AASHTO Journal, 10 April 2015
Federal and state officials gathered April 6 at Boulder City, Nev., to break ground on a $318 million highway bypass project that will speed travelers past the city near Hoover Dam. But the 15-mile project is seen in Nevada and Arizona as the first part of what will eventually be a new north-south Interstate 11.
Among those attending the ceremony were Gov. Brian Sandoval, Nevada’s U.S. senators – Democrat Harry Reid and Republican Dean Heller – and Deputy Federal Highway Administrator Gregory Nadeau.
“By improving mobility for thousands of drivers each day, the new bypass will greatly improve the ability of Clark County to compete economically,” said Nadeau. “As everyone who has made that commute in the morning, you know anything we can do to shorten the drive from Boulder City to Las Vegas and back again is a good thing.”
Regionally, officials say it launches the I-11 route that was designated in the 2012 MAP-21 law, and in years to come will link Las Vegas and Phoenix for the first time with an interstate highway. Right now, drivers use US 93. Eventually, I-11 planners say it could run from Mexico to Canada.
Proponents say Las Vegas and Phoenix are the largest adjacent cities in the nation without a direct freeway to connect them, but an I-11 would encompass that nearly 300-mile drive.
Reid warned that it is hard to get more federal funding for infrastructure projects through Congress, and said a series of short-term extensions of the Highway Trust Fund makes it hard for the Arizona and Nevada transportation agencies to make their own project plans.
The FHWA said US 93 serves as a major, regional corridor for interstate commerce – carrying as many as 34,000 vehicles per day on certain stretches.

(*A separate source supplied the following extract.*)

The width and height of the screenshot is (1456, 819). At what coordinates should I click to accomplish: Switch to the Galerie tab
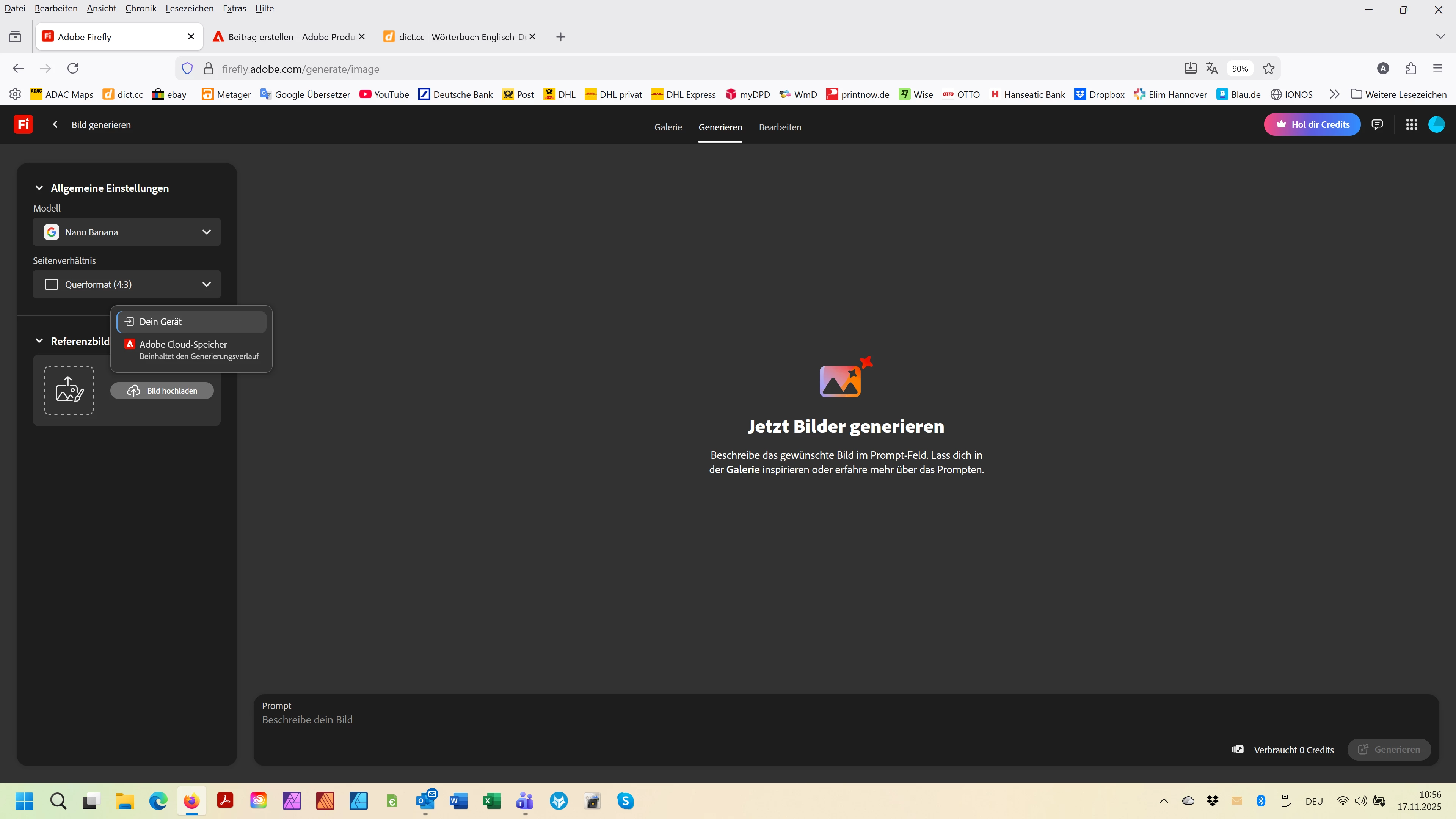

When completed in 2018, the Boulder City Bypass will extend from the Hoover Dam Bypass at the Nevada-Arizona border to I-515 in Henderson, Nev., and US 93 will be rerouted to the new bypass once completed.
The project is being coordinated by the Nevada Department of Transportation and the Regional Transportation Commission of Southern Nevada, and each has responsibility for separate construction phases.
The FHWA said the project relies on the federal agency’s Advance Construction program, which would give NDOT the option to be reimbursed up to $291 million or nearly 92 percent of project-related costs from its future federal highway funding apportionments.
The FHWA said it will also play a key role in helping to relocate US 93 to the new bypass, and to ensure the highway meets standards needed to one day become part of the future I-11 between Phoenix and Las Vegas.
Heller, in a message to Nevada’s Legislature, described the event as a groundbreaking for I-11, and vowed to seek federal funding to develop that larger route. He serves on the Finance Committee that will decide revenue options to fund a highway bill, along with the House Ways and Means Committee, and is on two committees that write parts of surface transportation authorizing legislation.
“Interstate 11 is important for our state and important to me,” he said. “I am pushing key legislation on I-11 on the Senate floor and am proud to see this project moving closer to become reality … It has the potential to open even more markets for tourism and trade which will improve our economy and create jobs.”